Why I’m uneasy about voting for Obama.

Why I’m uneasy about voting for Obama. by Talarohk - 2008-10-30 15:16:25
I think a storm is coming. I’m not any sort of economist, but recent events make me suspect that our economy is not in the best shape. Credit markets are still frozen, and things are a bit bleak. But still, that’s not the worst part. As has been pointed out by others, in the next 20-30 years, we are going to be facing an incredibly huge problem in the fact that the government is going to be bankrupt. We’re not going to be able to pay for Social Security, Medicare, and all of our other priorities much longer. It’s just not going to be possible with any rational projection of future growth.

So I think that bad stuff is coming down the pipe, and I don’t think there’s going to be any easy solution. And, as always seems to be the case when bad stuff hits, I think the people who are going to be in most danger of their lives and health will be the poor.

Now, I vary between libertarian, enviro-hippie, and filthy liberal, but in general, I am willing to accept that one legitimate role of government is to help keep people who are at the bottom of the economic ladder from starving or freezing to death. It seems to me as though providing a last net to try to catch folks who are falling fast is one part of a civilized society. And yes, I know that requires the government taking money away from folks and giving it to others who the first folks might not otherwise have given it to. I’m libertarian enough that that makes me uncomfortable, and liberal enough that I think that sometimes it may be justifiable anyway. I know it's strange to suggest that we need the government to help the poor through a crisis brought on by entitlement programs intended to help the poor--but I wouldn't have had nearly as much a problem with those entitlement programs in the first place if we had honestly acknowledged their cost and made the sacrifices needed to pay for them (or avoided them and allowed more economic freedom in the first place, maybe, but I digress.)

If we do indeed get smacked by a serious and ongoing economic problem, there are going to be a lot of people who will need help. I think that helping them would be a good idea; maybe something like the WPA. If we can give folks work while shoring up national infrastructure, then maybe that would be good in the end. However, something like that is going to be very, very expensive, and someone’s going to have to pay for it.
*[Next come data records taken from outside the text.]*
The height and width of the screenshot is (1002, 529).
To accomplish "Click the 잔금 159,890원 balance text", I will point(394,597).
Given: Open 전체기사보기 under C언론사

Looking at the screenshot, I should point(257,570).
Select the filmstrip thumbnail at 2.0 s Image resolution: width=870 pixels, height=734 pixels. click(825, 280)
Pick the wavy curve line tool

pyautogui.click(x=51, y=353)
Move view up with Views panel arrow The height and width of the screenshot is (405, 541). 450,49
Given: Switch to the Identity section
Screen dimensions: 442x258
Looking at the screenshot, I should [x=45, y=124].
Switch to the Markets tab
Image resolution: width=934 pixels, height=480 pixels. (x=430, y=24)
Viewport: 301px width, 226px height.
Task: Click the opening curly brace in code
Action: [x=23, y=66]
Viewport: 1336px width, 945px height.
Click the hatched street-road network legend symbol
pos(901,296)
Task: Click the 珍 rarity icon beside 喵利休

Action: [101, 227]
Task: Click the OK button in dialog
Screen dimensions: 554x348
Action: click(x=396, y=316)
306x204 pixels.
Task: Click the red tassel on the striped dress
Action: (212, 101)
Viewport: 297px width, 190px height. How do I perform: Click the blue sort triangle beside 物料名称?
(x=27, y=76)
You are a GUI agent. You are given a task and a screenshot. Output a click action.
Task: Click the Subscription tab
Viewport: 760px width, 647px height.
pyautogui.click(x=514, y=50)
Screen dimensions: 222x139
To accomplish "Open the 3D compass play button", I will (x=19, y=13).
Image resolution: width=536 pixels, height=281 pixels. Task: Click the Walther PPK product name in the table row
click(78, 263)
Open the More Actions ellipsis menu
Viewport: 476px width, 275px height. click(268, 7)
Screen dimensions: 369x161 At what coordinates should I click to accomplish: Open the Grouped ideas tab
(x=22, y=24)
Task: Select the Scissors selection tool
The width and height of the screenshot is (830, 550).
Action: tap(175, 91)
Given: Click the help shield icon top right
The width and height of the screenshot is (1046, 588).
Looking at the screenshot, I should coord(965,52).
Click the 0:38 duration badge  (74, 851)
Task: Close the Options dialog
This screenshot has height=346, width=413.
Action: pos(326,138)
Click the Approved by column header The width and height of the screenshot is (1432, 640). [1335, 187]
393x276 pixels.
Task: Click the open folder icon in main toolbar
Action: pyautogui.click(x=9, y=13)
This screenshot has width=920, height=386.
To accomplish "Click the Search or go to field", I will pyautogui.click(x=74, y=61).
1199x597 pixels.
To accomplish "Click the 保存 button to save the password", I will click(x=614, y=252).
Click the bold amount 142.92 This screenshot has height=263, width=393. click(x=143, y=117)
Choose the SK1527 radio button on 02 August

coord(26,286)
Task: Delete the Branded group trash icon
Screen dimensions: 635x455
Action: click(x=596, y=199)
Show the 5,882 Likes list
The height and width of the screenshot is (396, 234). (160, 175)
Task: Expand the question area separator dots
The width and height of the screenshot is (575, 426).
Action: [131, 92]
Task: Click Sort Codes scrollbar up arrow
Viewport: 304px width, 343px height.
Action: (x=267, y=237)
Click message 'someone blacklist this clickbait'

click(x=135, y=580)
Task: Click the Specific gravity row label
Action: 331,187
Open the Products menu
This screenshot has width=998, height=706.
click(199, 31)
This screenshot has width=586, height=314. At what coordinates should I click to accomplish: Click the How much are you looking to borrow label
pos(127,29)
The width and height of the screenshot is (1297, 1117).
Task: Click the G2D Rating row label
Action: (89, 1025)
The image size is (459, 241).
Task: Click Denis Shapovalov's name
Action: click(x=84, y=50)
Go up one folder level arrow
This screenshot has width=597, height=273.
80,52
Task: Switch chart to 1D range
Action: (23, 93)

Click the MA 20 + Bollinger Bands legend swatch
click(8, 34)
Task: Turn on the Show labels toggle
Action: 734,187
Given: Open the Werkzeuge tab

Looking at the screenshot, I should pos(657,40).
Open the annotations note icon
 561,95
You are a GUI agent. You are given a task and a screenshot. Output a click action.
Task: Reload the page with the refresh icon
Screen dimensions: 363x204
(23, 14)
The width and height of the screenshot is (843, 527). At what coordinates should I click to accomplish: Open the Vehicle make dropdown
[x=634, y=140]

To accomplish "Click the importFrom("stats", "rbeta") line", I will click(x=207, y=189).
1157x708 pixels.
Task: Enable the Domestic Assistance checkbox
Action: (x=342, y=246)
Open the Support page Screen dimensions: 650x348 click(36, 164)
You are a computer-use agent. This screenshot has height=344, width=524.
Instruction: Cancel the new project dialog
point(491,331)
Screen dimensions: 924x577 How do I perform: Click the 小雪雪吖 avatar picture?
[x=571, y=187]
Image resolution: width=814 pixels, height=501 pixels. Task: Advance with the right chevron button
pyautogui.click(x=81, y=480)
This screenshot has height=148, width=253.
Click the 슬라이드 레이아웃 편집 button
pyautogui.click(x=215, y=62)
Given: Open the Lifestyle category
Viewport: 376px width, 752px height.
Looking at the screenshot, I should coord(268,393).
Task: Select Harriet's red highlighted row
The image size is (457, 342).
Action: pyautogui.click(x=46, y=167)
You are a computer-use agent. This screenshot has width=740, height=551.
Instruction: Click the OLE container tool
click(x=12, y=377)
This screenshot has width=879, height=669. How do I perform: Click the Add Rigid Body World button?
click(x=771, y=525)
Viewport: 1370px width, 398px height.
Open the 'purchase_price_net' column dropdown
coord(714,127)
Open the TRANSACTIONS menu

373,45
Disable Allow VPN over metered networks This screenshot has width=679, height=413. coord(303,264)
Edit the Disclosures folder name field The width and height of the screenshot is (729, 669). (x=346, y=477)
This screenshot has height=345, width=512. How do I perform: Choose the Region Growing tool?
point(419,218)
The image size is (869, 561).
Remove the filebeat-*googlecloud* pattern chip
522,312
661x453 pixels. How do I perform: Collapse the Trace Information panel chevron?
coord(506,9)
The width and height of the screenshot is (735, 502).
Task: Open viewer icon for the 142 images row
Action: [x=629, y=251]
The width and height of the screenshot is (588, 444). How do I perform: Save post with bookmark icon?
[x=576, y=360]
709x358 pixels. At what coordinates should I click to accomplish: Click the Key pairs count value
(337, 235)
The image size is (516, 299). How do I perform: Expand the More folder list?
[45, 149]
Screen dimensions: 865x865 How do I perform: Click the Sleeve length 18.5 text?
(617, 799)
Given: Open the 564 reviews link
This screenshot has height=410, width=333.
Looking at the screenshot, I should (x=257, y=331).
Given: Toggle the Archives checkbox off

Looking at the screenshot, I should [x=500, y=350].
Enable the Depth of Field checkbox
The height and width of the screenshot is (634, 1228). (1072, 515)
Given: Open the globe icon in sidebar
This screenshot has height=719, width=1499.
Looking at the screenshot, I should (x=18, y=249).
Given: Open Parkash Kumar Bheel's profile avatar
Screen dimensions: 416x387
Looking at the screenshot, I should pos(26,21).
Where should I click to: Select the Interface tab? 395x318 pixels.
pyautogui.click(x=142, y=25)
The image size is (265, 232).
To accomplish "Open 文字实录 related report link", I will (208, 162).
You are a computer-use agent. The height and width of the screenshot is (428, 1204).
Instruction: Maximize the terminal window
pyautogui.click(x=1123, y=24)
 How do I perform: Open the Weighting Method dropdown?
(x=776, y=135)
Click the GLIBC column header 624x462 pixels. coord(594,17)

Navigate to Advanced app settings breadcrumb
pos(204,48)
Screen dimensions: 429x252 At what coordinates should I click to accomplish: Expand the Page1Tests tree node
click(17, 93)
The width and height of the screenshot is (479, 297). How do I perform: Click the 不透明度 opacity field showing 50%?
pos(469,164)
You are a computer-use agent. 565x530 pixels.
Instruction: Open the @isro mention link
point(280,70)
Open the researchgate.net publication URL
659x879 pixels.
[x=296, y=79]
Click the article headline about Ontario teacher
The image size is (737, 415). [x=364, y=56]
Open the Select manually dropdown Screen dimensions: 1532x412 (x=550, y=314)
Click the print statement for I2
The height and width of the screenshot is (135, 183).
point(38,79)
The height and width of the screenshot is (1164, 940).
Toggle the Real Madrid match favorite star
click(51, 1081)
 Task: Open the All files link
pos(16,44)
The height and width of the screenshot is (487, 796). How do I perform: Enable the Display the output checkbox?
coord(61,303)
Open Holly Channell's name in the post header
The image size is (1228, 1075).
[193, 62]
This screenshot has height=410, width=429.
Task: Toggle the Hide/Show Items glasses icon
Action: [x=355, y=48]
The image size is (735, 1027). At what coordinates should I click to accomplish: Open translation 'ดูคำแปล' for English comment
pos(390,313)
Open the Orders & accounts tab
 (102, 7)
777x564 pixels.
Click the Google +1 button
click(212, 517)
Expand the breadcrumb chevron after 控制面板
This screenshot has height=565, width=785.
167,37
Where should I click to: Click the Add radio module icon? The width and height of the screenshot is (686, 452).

If we’re in an economic crisis brought about by irresponsible acquisition of debt, then I don’t see how borrowing huge sums of money to pay for a project like that is going to be effective in getting out from under the problem. Thus, the money will have to come from a combination of increased taxes and reductions in spending elsewhere. It will require substantial sacrifice on the part of the American people, in other words, and we’ll need a leader who can call for that sacrifice and persuade us to make it.

And I don’t think Obama will do that.

I think he’s capable of it. I admire his persuasive speaking; it’s one of the things I think best qualifies him to be President. But based on his enthusiastic support of the recent bailout bill, his statements about how we need to help keep folks who took loans they couldn’t afford from being foreclosed on, and his difficulty in identifying any area of his plan that he would be willing to cut if forced to do so by financial constraints, I don’t know if he can do it. If we hit really hard times, would President Obama be willing to ask people in the middle class (heck, even the lower middle class) to share in the sacrifice to help keep Americans alive during the storm? Would he be willing to raise taxes across the board—not just on the wealthy, but on everyone? Would he be willing to cut not only corporate welfare, but also federal science funding?
As much as I like Obama, and in general like his policies, I’m not convinced by his stances so far that he would be willing to call for real sacrifice from all Americans if it came to it. I fear that if the time came when we all had to take the hit to help protect the weakest and most vulnerable among us, Obama would not make the right call. I have no doubt that he would spend money to help the poor, but I think he would choose to get it from borrowing—and I don’t think we can afford to do that any more.

I’m not at all convinced that McCain would be any better about this, and he’d be even less persuasive if he did make the call. I could maybe—maybe—believe he would be slightly more willing to ask all Americans, wealthy and not, to share the load, but I don’t remember him showing any resistance to the bailout either.

I’ll probably still vote for Obama, because I think that he presents other good reasons to vote for him. But I am not convinced that when the bad stuff comes, he’ll be able to make himself unpopular by saying it’s time for us all to take the hit so that we can protect those who are the most vulnerable among us.